(Your instructions) Your answer must consist of the records exactly as given, with no pictures included.

■ ■ ■ ■ ■ ■ ■

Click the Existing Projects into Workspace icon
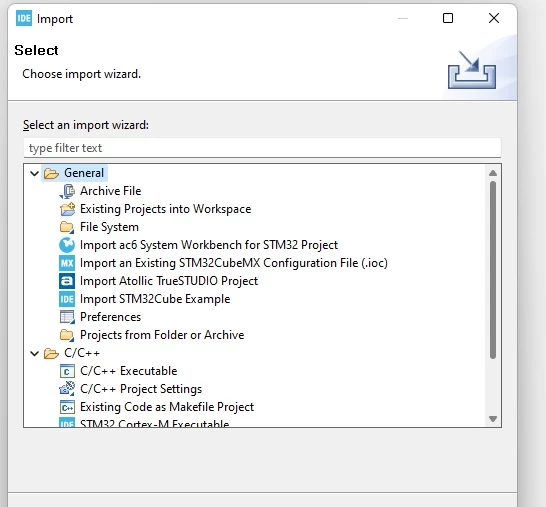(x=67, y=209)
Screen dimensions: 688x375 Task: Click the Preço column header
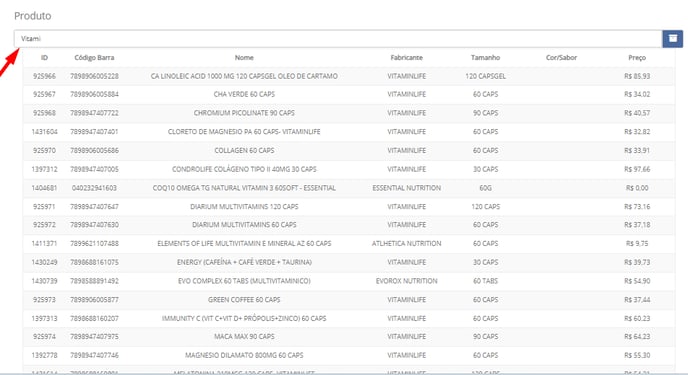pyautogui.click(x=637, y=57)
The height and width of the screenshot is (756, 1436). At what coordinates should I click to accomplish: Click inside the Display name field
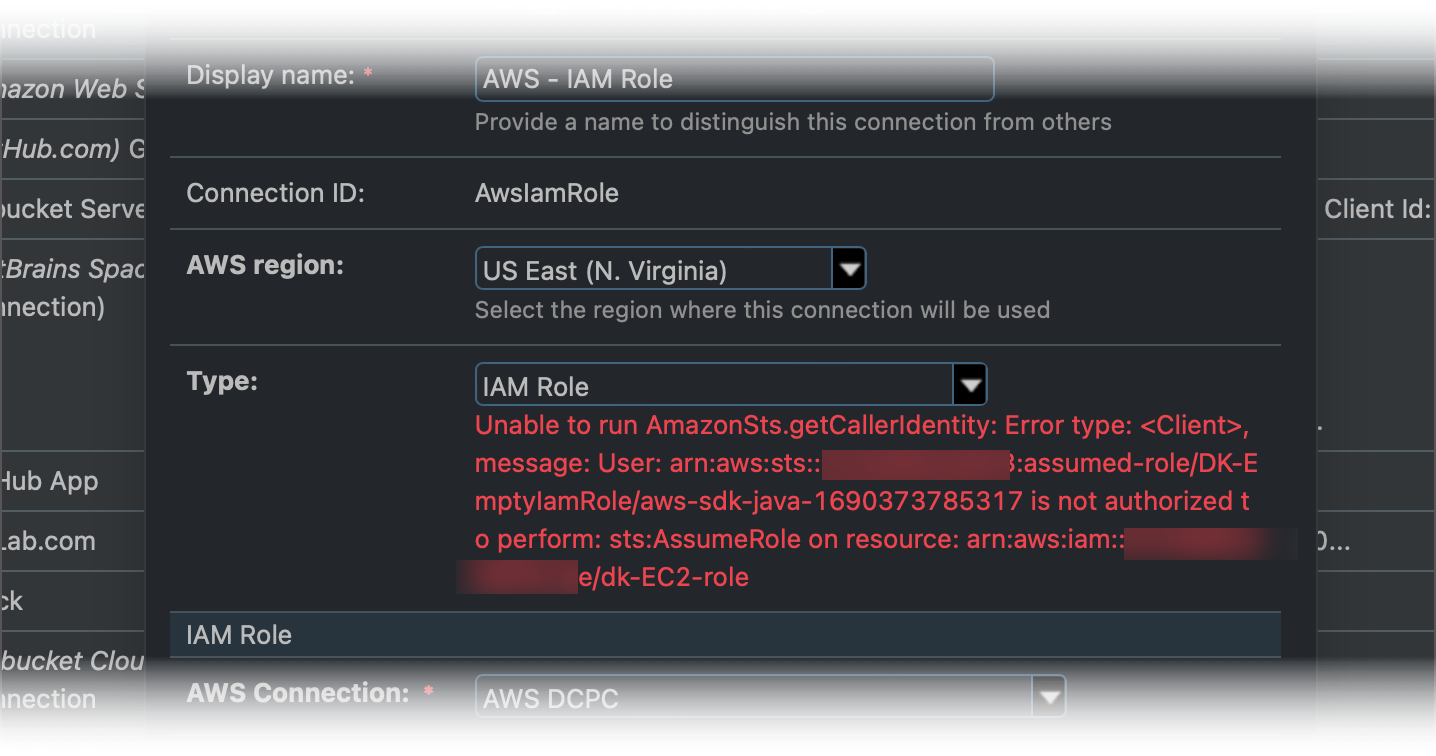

■ ■ ■ ■ ■ ■ ■

(Task result)
Click the Existing Projects into Workspace icon
(x=67, y=209)
Screen dimensions: 688x375 Task: Click the Preço column header
pyautogui.click(x=637, y=57)
The height and width of the screenshot is (756, 1436). At what coordinates should I click to accomplish: Click inside the Display name field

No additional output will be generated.